__Exercise instructions__
a - Repeat the stretch of the account of Caleb's fever and hospital stay from "Caleb was discharged" through "ha ha ha!!!".
b - In the account of Caleb's fever and hospital stay, what was Caleb's temperature when it was taken on Sunday night?
c - Carry the account of Caleb's fever and hospital stay forward with the next part, starting after its final sentence.

__Source document__
%%
Sunday seemed to start off ok but Caleb got tired very quickly. He even fell asleep at church. We took him home to let him rest and take a nap. He felt a little warm Sunday afternoon but the Tylenol was keeping things under control. Sunday night about 11pm I woke Caleb up to drink his chemo. We have to do it this way because he has to take it on an empty stomach. Waking him up is hard, but it’s easier than starving him at some point during the day because the kid loves to eat! So I woke him up for Chemo and also gave him another dose of Tylenol because he felt hot! At that point he could not stop shaking. He kept saying he was so cold. I took him into our bed and we watched him for about 30 minutes. By then the Tylenol should have been kicking in but he was still shaking and still felt so warm. At that point we took his temp and it was 102. So, up went James and Caleb to the ER once again, and this time they admitted him. There was still no evidence of any other virus or cause of the fever but with him being in the hospital they are able to give a much stronger antibiotic than the oral one they prescribed at home. That seems to be what he needed to kick the fever. Just a side note… the green machine in the pics is some sort of sensory machine that is supposed to calm the kids. Caleb was very intrigued by this so they let him check it out. I can only imagine how cool it looked to him at that time because he was already loopy from his chemo ha ha!
Caleb was discharged Tuesday afternoon so we are finally all home together once again. And, if life couldn’t get any crazier, the school nurse called me Monday morning while I was already at the hospital visiting Caleb and said Tyler had a fever and a headache. I had to turn around and drive back to Brandon to pick him up from school and take care of him. Tyler is almost never sick so I’m sure it’s just the start of the school year “crud” going around. I didn’t mind though. I am always taking care of Caleb and almost never get to just take care of Tyler so we rested all day Monday and just hung out together. And since I’m a mean mom I made him do all his homework for the week ha ha ha!!!
%%
__Given records__
%%
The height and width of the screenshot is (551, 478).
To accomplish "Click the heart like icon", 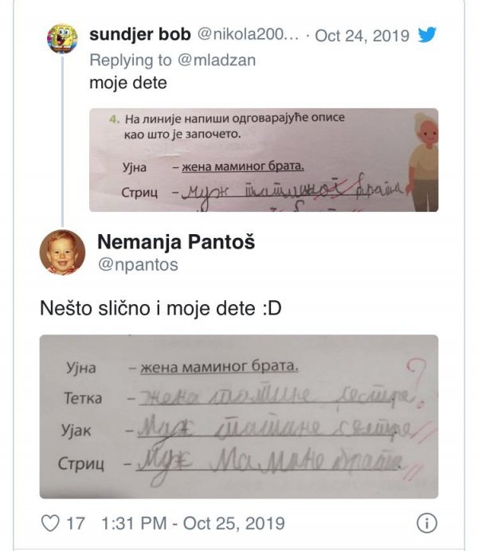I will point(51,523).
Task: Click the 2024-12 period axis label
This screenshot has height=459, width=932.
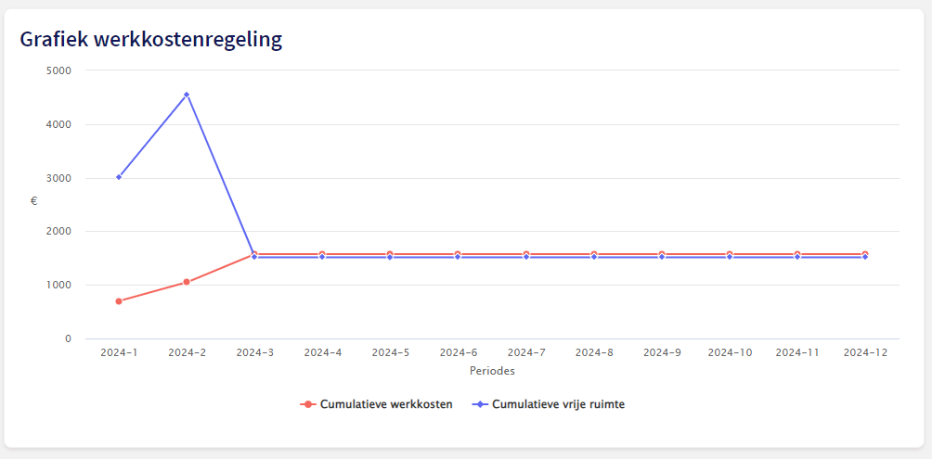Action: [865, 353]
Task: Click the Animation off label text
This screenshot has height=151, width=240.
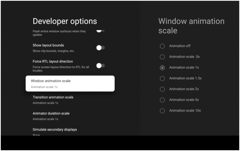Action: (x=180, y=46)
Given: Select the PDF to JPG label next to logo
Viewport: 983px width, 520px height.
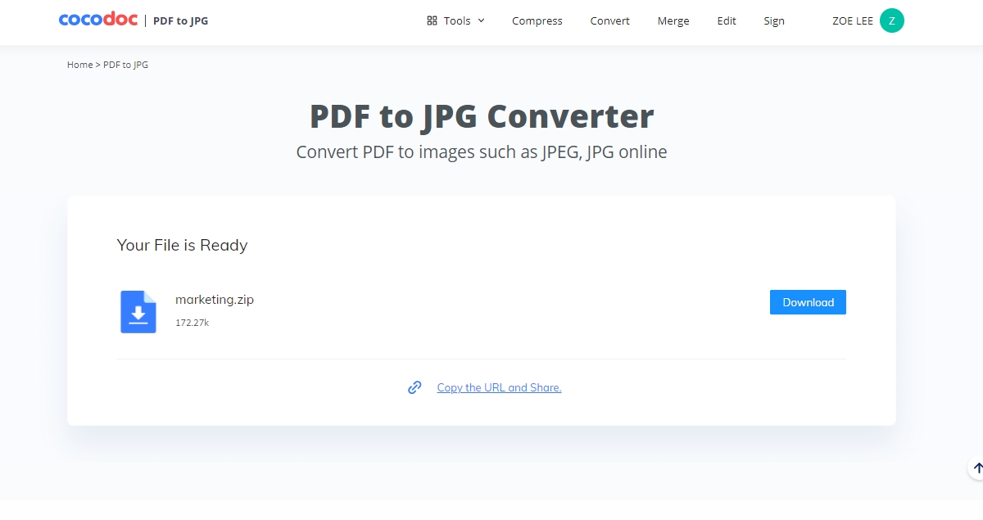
%%
%%
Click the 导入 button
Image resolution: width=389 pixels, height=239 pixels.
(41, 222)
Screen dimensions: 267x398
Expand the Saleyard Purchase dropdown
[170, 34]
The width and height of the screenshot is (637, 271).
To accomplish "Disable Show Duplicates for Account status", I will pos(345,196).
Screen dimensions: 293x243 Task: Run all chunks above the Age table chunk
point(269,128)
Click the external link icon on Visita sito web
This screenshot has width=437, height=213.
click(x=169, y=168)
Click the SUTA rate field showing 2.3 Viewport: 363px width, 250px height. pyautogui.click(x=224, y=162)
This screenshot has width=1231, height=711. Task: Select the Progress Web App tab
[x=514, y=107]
%%
%%
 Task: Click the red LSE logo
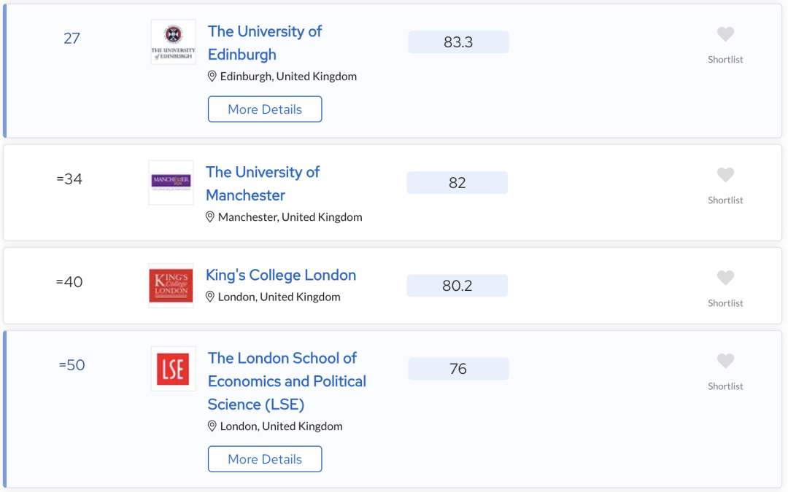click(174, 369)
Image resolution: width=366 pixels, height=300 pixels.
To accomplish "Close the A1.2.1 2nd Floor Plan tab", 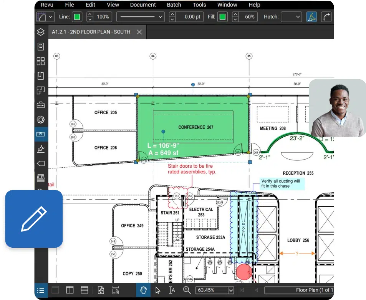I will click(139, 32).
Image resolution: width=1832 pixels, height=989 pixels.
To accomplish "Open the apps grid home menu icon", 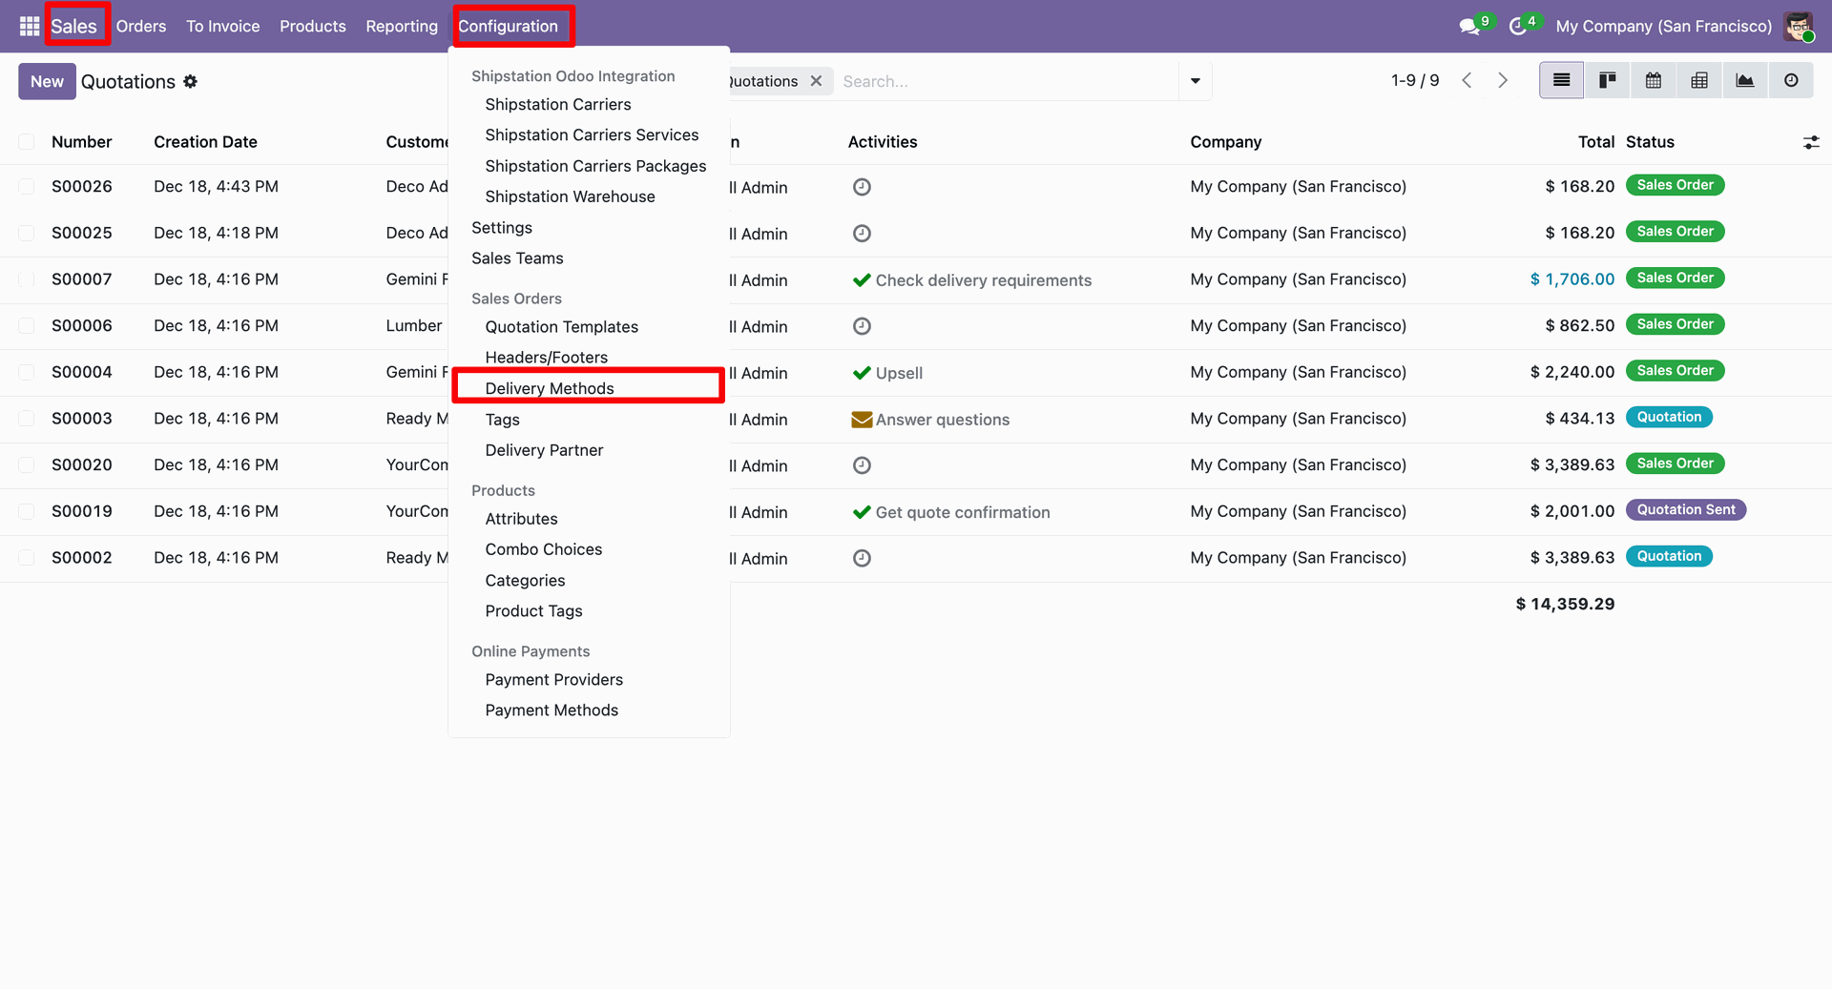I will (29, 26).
%%
__Answers given__
a -
Caleb was discharged Tuesday afternoon so we are finally all home together once again. And, if life couldn’t get any crazier, the school nurse called me Monday morning while I was already at the hospital visiting Caleb and said Tyler had a fever and a headache. I had to turn around and drive back to Brandon to pick him up from school and take care of him. Tyler is almost never sick so I’m sure it’s just the start of the school year “crud” going around. I didn’t mind though. I am always taking care of Caleb and almost never get to just take care of Tyler so we rested all day Monday and just hung out together. And since I’m a mean mom I made him do all his homework for the week ha ha ha!!!

b - 102

c -
There are times when I think life can’t get any crazier. It’s one twist and turn after another. At the end of this week we will have been going through this for 1 whole year. I don’t know what we expected when we decided to “battle cancer” but I thought it would be a whole lot more throwing up and sleeping, and a lot less of the mystery fevers, strange food cravings, and loopy chemo experiences. But I always knew it would be constant worrying and that hasn’t changed. But no matter what we go through I am grateful. We weren’t sure he’d be standing in front of us today when we started this. And he is not only standing, he is punching cancer in the face like only a superhero can. He is so strong. I am so proud of him. I’ll battle for a million years for him if I have to. And at the end of a long day there always seem to be reminders around us of God’s hand in this. We get the most fabulous rainbows in our backyard at the end of almost every day. The storms always seem to move through in one direction, with the sun setting in the opposite direction, and it’s a beautiful reminder that one way or another, everything is going to be ok.